**Written task**
Rewrite the data below with every "Identify the location of" changed to "Find the position of", keeping everything else the same.
Top of Material for this task
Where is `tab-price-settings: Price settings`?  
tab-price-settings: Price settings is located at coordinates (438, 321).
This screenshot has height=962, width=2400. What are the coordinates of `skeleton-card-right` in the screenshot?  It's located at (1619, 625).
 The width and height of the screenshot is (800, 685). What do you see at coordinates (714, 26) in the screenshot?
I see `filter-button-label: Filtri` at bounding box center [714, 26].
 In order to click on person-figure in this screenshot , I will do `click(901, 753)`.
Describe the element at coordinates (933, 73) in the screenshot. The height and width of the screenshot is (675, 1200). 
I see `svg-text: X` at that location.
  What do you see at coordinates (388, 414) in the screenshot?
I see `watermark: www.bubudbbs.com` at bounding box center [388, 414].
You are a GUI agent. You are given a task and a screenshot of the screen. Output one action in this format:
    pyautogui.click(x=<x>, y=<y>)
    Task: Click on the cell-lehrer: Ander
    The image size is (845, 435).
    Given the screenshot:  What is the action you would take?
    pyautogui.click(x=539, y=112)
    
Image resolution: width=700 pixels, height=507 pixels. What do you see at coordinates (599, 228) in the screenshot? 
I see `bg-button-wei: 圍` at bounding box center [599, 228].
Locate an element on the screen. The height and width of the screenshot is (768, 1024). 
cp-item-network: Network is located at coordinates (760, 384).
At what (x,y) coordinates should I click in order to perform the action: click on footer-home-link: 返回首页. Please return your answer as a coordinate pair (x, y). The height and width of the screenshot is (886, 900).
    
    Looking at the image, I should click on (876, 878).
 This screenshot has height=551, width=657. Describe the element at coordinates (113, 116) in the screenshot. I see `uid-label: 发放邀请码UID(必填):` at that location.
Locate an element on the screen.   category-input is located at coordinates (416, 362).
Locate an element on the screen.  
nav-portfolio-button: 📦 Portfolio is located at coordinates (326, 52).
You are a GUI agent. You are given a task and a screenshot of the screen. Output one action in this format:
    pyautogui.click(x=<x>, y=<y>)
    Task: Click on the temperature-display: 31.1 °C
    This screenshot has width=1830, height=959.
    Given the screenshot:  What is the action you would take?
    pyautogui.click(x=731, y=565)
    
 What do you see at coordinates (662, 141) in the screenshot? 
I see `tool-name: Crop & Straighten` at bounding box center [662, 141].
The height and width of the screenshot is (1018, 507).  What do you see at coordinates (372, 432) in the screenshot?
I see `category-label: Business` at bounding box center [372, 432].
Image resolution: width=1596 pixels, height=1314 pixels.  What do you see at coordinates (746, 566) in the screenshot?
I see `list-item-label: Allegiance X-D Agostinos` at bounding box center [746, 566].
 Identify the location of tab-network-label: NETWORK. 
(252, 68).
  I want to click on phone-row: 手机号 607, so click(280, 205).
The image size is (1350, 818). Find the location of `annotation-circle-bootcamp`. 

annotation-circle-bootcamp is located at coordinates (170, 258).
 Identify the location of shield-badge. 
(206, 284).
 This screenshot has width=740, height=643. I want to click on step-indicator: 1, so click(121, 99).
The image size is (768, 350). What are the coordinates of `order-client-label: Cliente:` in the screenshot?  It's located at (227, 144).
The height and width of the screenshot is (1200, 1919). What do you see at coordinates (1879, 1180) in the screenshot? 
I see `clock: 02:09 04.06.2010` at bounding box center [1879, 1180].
Bottom of Material for this task
**Written response**
Where is `tab-price-settings: Price settings`?  
tab-price-settings: Price settings is located at coordinates (438, 321).
This screenshot has height=962, width=2400. What are the coordinates of `skeleton-card-right` in the screenshot?  It's located at (1619, 625).
 The width and height of the screenshot is (800, 685). What do you see at coordinates (714, 26) in the screenshot?
I see `filter-button-label: Filtri` at bounding box center [714, 26].
 In order to click on person-figure in this screenshot , I will do `click(901, 753)`.
Describe the element at coordinates (933, 73) in the screenshot. The height and width of the screenshot is (675, 1200). 
I see `svg-text: X` at that location.
  What do you see at coordinates (388, 414) in the screenshot?
I see `watermark: www.bubudbbs.com` at bounding box center [388, 414].
You are a GUI agent. You are given a task and a screenshot of the screen. Output one action in this format:
    pyautogui.click(x=<x>, y=<y>)
    Task: Click on the cell-lehrer: Ander
    The image size is (845, 435).
    Given the screenshot:  What is the action you would take?
    pyautogui.click(x=539, y=112)
    
Image resolution: width=700 pixels, height=507 pixels. What do you see at coordinates (599, 228) in the screenshot? 
I see `bg-button-wei: 圍` at bounding box center [599, 228].
Locate an element on the screen. The height and width of the screenshot is (768, 1024). 
cp-item-network: Network is located at coordinates (760, 384).
At what (x,y) coordinates should I click in order to perform the action: click on footer-home-link: 返回首页. Please return your answer as a coordinate pair (x, y). The height and width of the screenshot is (886, 900).
    
    Looking at the image, I should click on (876, 878).
 This screenshot has height=551, width=657. Describe the element at coordinates (113, 116) in the screenshot. I see `uid-label: 发放邀请码UID(必填):` at that location.
Locate an element on the screen.   category-input is located at coordinates (416, 362).
Locate an element on the screen.  
nav-portfolio-button: 📦 Portfolio is located at coordinates (326, 52).
You are a GUI agent. You are given a task and a screenshot of the screen. Output one action in this format:
    pyautogui.click(x=<x>, y=<y>)
    Task: Click on the temperature-display: 31.1 °C
    This screenshot has width=1830, height=959.
    Given the screenshot:  What is the action you would take?
    pyautogui.click(x=731, y=565)
    
 What do you see at coordinates (662, 141) in the screenshot? 
I see `tool-name: Crop & Straighten` at bounding box center [662, 141].
The height and width of the screenshot is (1018, 507).  What do you see at coordinates (372, 432) in the screenshot?
I see `category-label: Business` at bounding box center [372, 432].
Image resolution: width=1596 pixels, height=1314 pixels.  What do you see at coordinates (746, 566) in the screenshot?
I see `list-item-label: Allegiance X-D Agostinos` at bounding box center [746, 566].
 Find the position of tab-network-label: NETWORK. 
(252, 68).
  I want to click on phone-row: 手机号 607, so click(280, 205).
The image size is (1350, 818). Find the location of `annotation-circle-bootcamp`. 

annotation-circle-bootcamp is located at coordinates (170, 258).
 Find the position of shield-badge. 
(206, 284).
 This screenshot has width=740, height=643. I want to click on step-indicator: 1, so click(121, 99).
The image size is (768, 350). What are the coordinates of `order-client-label: Cliente:` in the screenshot?  It's located at (227, 144).
The height and width of the screenshot is (1200, 1919). What do you see at coordinates (1879, 1180) in the screenshot? 
I see `clock: 02:09 04.06.2010` at bounding box center [1879, 1180].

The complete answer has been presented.